[Stated exercise]
Answer these from the passage on beer and wine bubbles:
1. Does colder or warmer temperature make beer foamier?
2. In the double pour, how full is the glass filled before it sits?
3. What lighter food does the passage pair with crisp sparkling wine?

[Selected passage]
________________________

Lots of things can effect this bubble camaraderie, including temperature (the colder, the foamier), wearing chapstick (certain lip balms can destroy the foam), and, interestingly enough, if the glassware you drink your beer out of is etched. Nucleation – what makes bubbles occur – naturally takes place in certain cavities, so etched glassware will collect additional carbonation that builds until it’s bubbly enough to rise to the top of your beer. That’s also the reason behind why some glassmakers purposefully etch extremely small nucleation targets at the bottom of a wine bottle – to create those beautiful streams of bubbles. Beer makers also propose certain etched glasses to create just the right head.
If you’ve visited a quality Irish bar, you’ve probably witnessed another trick that preserves a beer’s head longer: the double pour. This technique is commonly used to build a Guinness, and it’s simple: fill a glass 2/3 of the way with beer, let it sit for a few minutes, then pour more beer into it. The second pour infiltrates the bubbles from the first ring of foam, bolstering the head to the top of the glass and protecting the fresh foam from the atmosphere.
The bubbles in sparkling wine may not form a creamy head, but they do yank good-smelling chemicals and fatty acids from within the wine to its surface. When each bubble pops, a hole opens at its top, growing rapidly and causing high pressure to hit the low-pressure area of the bubble’s bottom. This pressure crash sprays the aroma around the top of the wineglass, improving your wine’s perfume. So if you’re enjoying a particularly fragrant glass of Cava or Prosecco, thank those bubbles.
Both sparkling wine and a fizzy beer are delicious, but a beer with a super creamy head tends to pair better with more robust food (like a meat stew), whereas as a crisp sparkling wine accompanies lighter eats like cheese and crackers. In either case, you can thank science for the delicious bubbles behind your booze. Cheers!

________________________

[Excerpted data]
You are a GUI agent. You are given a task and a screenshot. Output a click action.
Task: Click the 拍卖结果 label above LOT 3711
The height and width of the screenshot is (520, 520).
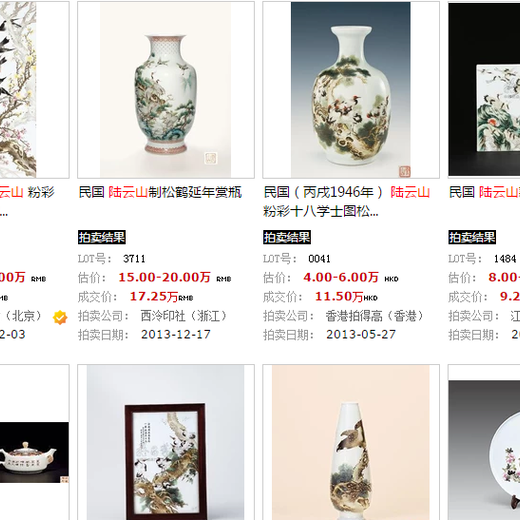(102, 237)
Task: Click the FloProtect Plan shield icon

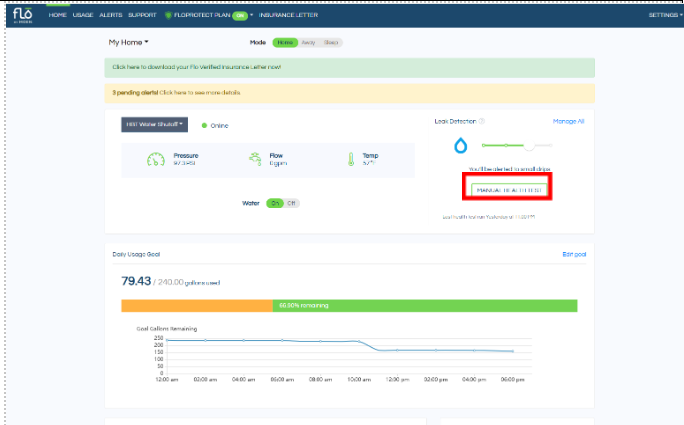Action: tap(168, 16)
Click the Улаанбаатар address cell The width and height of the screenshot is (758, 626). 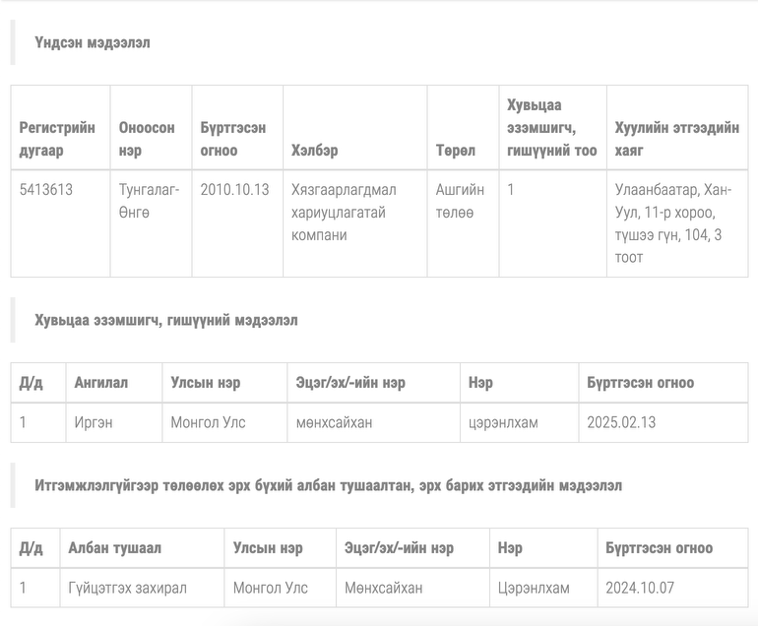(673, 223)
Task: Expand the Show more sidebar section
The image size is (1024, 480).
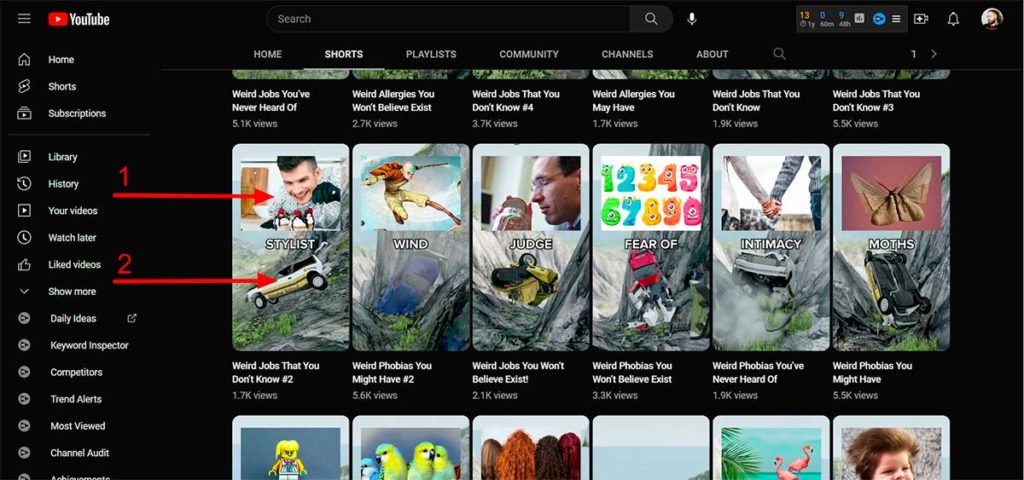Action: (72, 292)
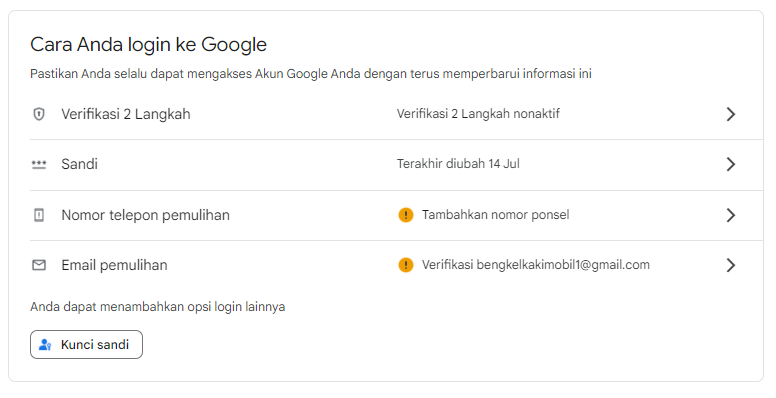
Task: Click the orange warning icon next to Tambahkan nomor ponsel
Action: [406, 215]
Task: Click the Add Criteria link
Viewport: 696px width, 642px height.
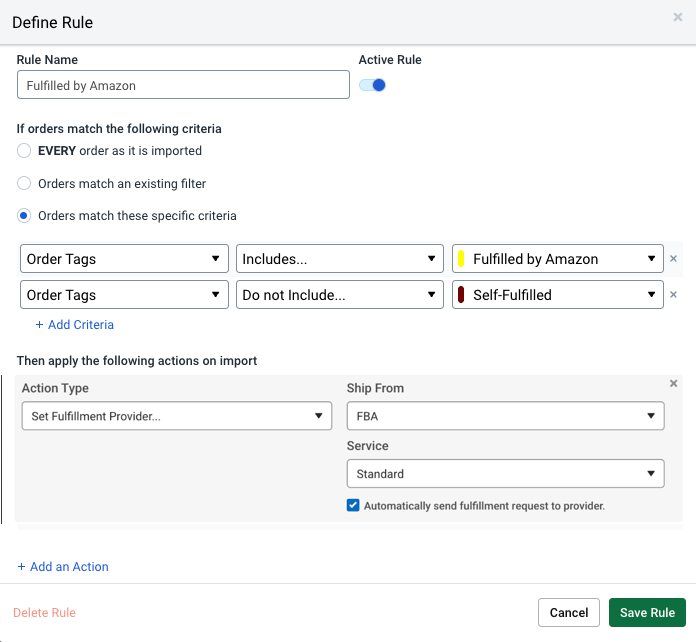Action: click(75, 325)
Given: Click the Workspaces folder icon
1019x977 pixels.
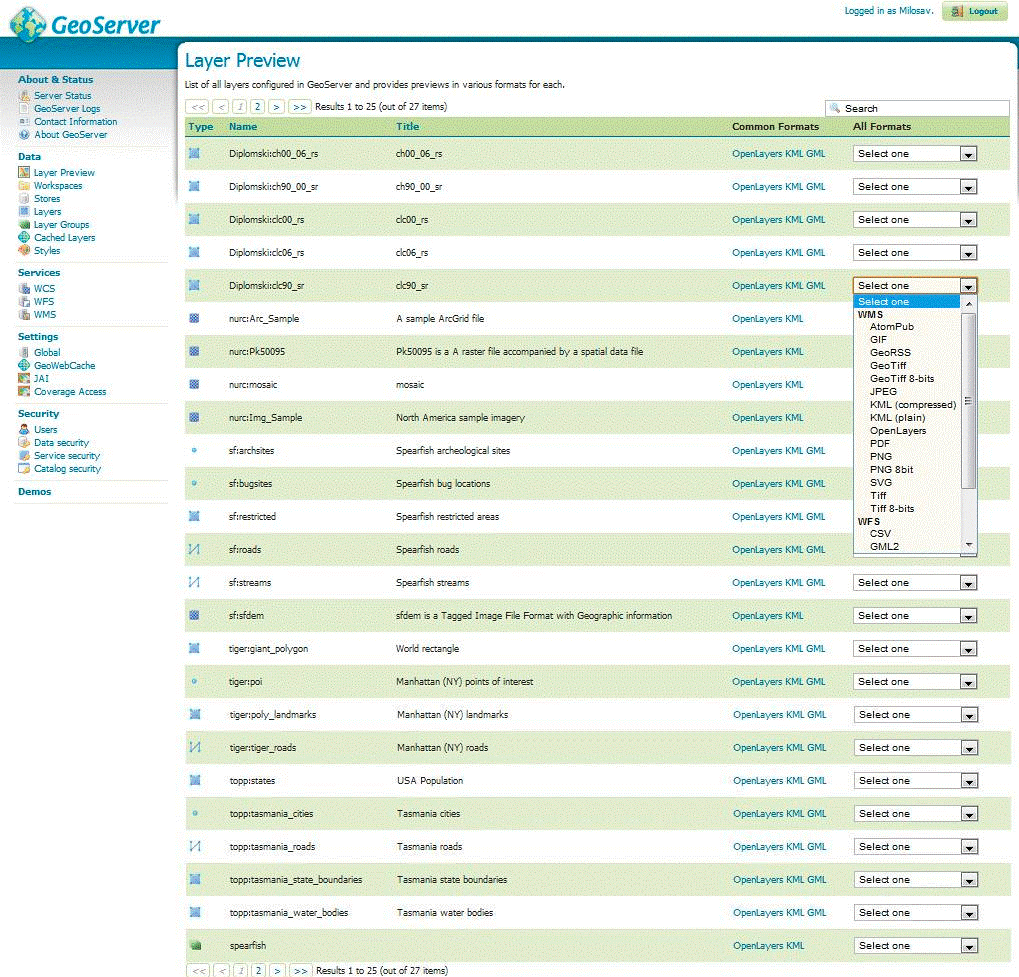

________________________

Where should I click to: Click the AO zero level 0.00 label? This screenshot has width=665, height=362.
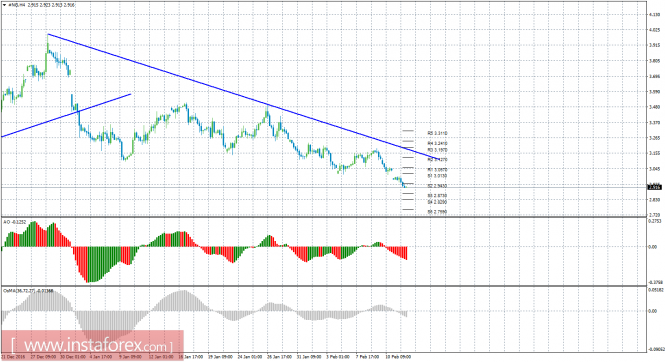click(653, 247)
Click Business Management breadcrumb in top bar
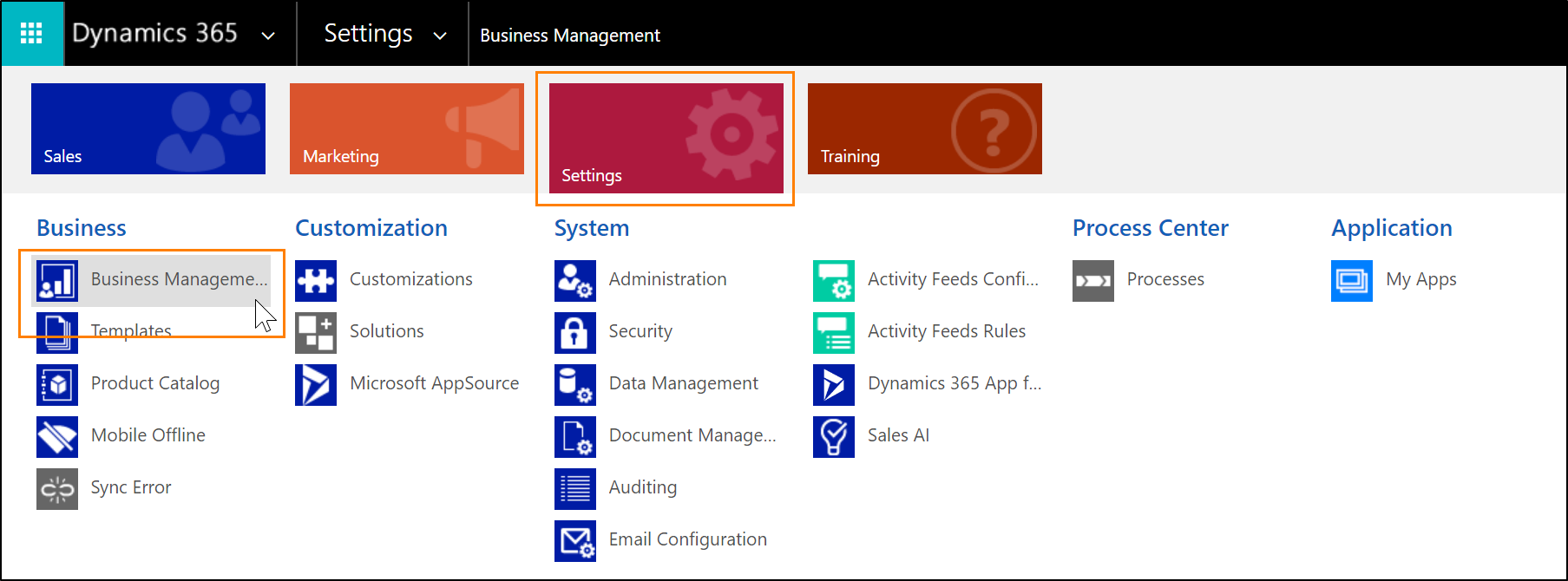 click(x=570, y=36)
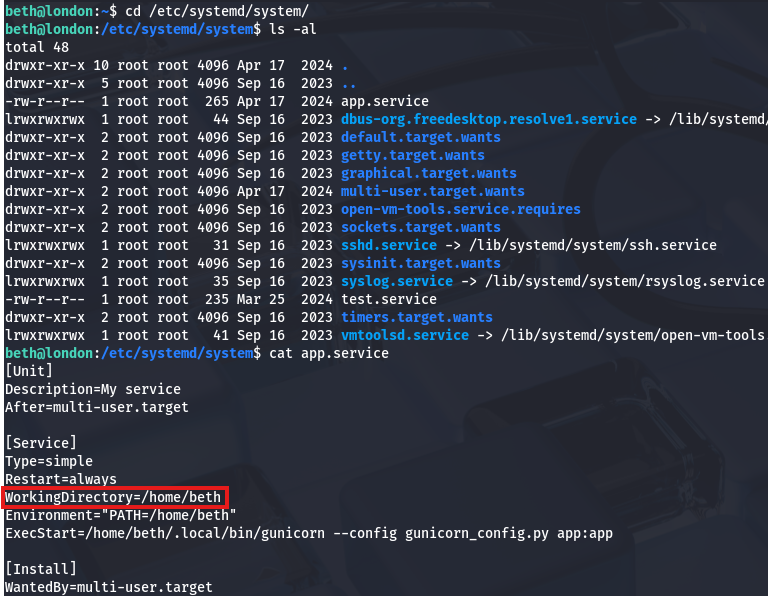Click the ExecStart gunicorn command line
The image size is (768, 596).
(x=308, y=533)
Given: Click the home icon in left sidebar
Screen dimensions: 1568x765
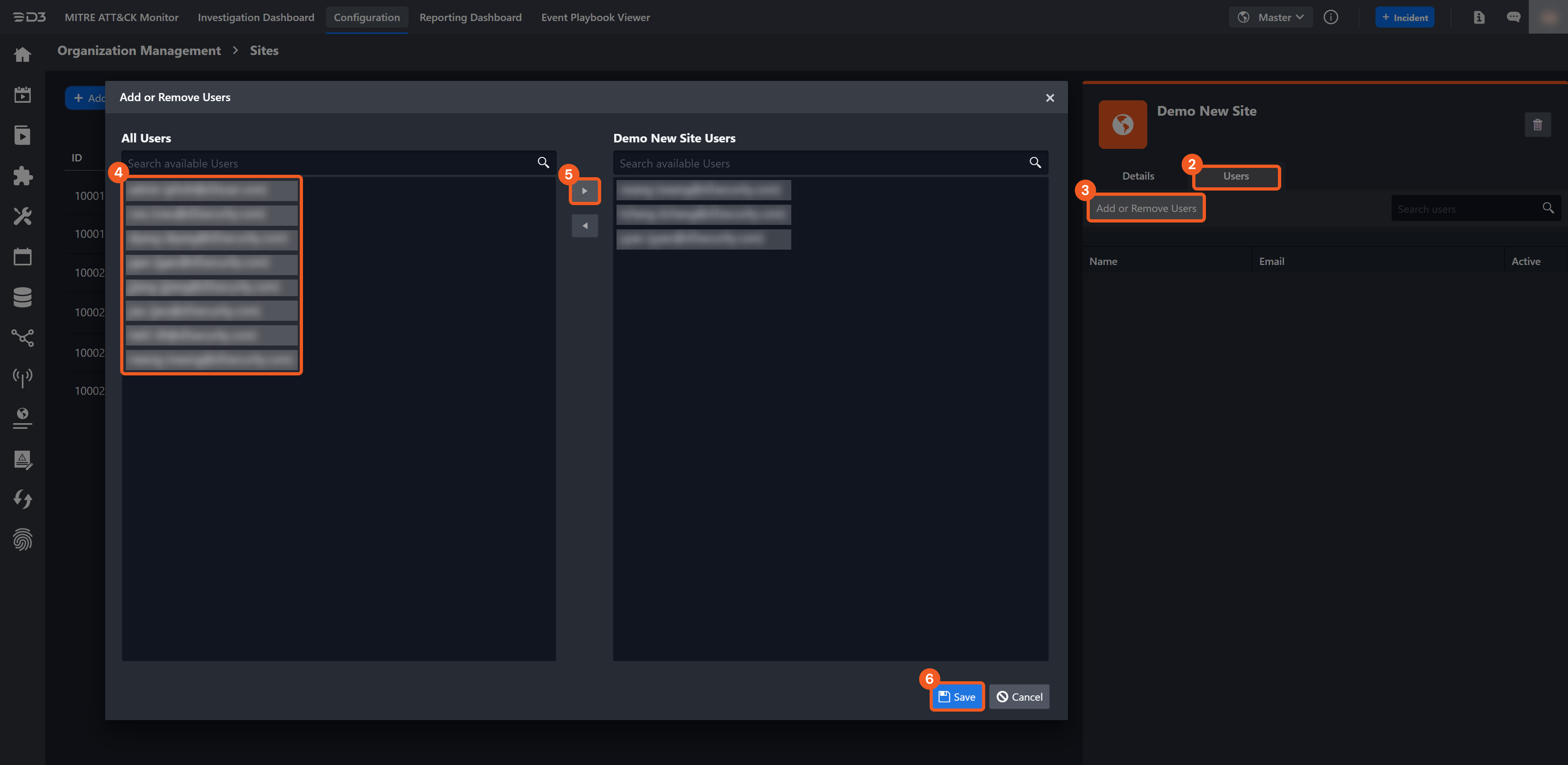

________________________

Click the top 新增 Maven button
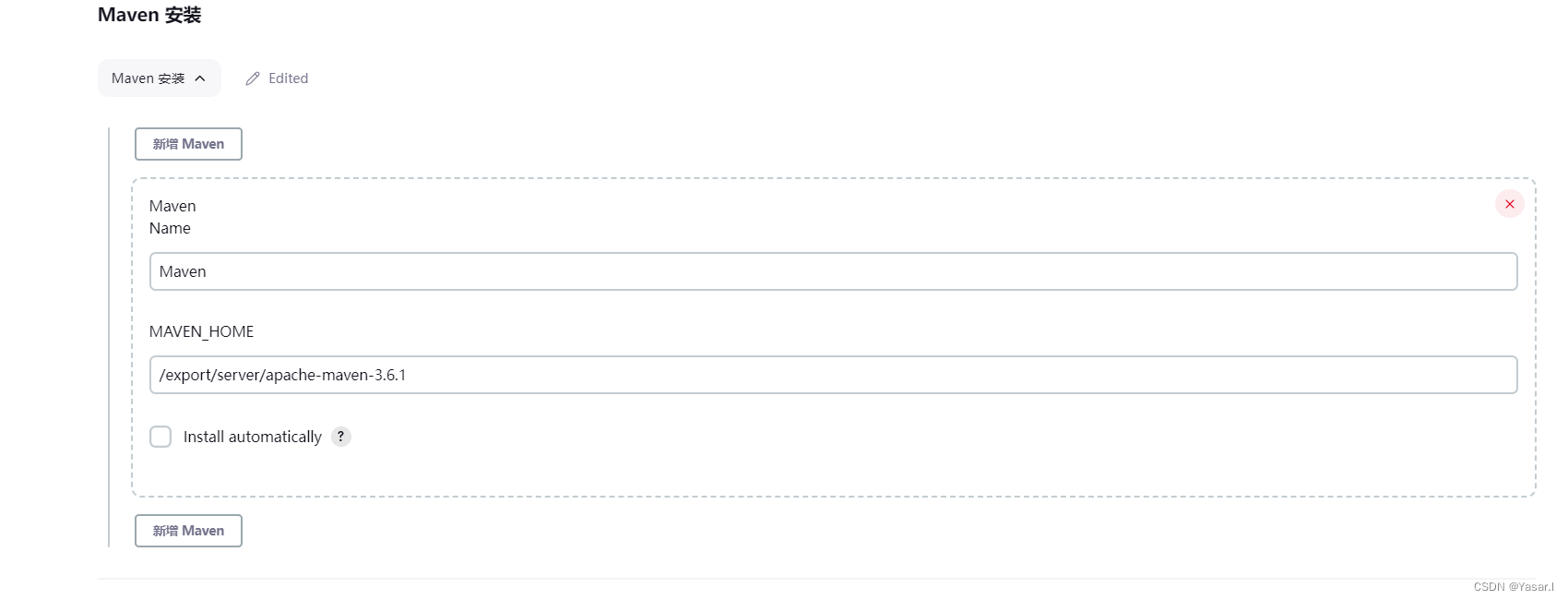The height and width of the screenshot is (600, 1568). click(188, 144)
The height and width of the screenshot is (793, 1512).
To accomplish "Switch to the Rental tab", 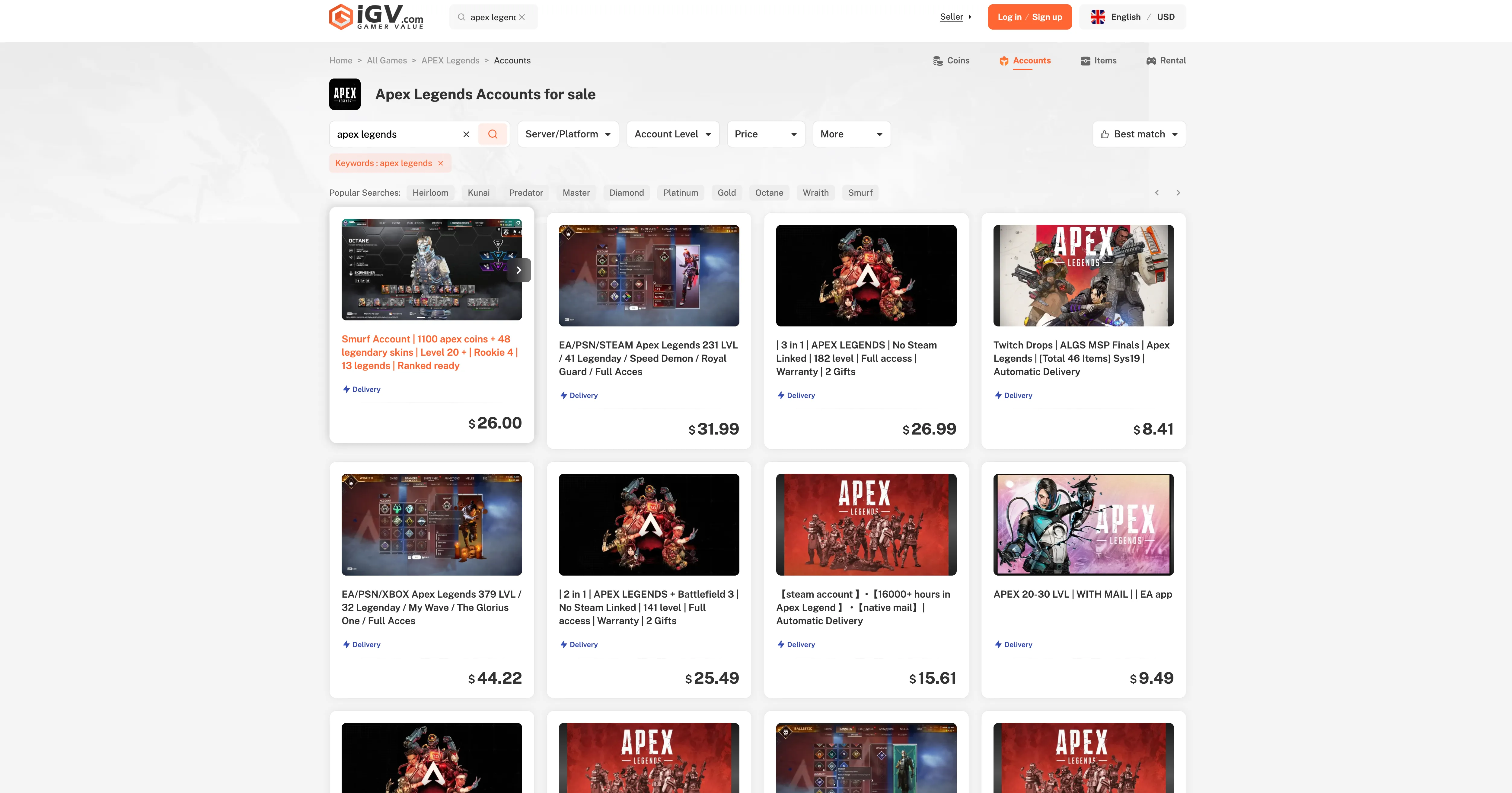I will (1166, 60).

________________________

[Solution]
1. Colder
2. Two-thirds of the way
3. Cheese and crackers